● Work instructions:
Read the records below. Copy each line where the string "Expand" occurs.

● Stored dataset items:
# # #

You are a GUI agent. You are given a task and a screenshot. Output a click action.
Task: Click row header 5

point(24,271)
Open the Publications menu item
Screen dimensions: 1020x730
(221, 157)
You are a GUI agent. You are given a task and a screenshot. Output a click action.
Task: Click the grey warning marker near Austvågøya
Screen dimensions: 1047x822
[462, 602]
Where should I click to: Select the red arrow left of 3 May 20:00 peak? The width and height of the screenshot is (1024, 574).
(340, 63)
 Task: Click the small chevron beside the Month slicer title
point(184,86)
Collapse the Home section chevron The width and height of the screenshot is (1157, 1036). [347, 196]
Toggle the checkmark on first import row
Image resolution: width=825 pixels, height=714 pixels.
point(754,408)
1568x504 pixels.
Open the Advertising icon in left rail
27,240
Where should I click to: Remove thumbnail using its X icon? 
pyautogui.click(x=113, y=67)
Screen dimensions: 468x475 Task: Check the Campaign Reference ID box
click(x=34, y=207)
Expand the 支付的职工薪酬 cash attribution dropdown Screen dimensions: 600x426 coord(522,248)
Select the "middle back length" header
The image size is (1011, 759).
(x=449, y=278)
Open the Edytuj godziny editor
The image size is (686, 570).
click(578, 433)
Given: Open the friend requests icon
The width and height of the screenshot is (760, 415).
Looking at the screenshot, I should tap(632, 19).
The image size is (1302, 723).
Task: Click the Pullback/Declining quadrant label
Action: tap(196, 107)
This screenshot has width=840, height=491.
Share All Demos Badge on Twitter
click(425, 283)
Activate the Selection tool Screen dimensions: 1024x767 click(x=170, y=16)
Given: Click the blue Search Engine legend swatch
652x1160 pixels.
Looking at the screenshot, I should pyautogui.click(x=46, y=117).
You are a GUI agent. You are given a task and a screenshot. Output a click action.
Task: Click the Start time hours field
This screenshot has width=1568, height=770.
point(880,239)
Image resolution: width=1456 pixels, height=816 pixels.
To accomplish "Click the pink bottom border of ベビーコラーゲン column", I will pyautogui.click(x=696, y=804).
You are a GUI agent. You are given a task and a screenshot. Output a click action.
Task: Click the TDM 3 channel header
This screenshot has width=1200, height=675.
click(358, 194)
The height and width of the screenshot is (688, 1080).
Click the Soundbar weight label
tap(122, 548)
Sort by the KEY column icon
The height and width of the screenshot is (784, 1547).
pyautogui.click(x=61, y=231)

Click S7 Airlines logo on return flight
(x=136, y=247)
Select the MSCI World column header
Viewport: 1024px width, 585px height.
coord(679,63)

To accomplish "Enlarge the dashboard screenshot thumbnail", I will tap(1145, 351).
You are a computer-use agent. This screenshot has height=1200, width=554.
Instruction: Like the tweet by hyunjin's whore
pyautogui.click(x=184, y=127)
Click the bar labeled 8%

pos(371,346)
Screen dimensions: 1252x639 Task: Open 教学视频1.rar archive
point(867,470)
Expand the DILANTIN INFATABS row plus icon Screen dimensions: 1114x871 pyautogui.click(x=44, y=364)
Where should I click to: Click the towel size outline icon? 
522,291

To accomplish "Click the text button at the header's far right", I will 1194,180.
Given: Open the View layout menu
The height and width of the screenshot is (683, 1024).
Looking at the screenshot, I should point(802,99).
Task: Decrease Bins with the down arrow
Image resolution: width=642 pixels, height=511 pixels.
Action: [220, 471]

# # #

● Final answer:
Expand the 支付的职工薪酬 cash attribution dropdown Screen dimensions: 600x426 coord(522,248)
Expand the DILANTIN INFATABS row plus icon Screen dimensions: 1114x871 pyautogui.click(x=44, y=364)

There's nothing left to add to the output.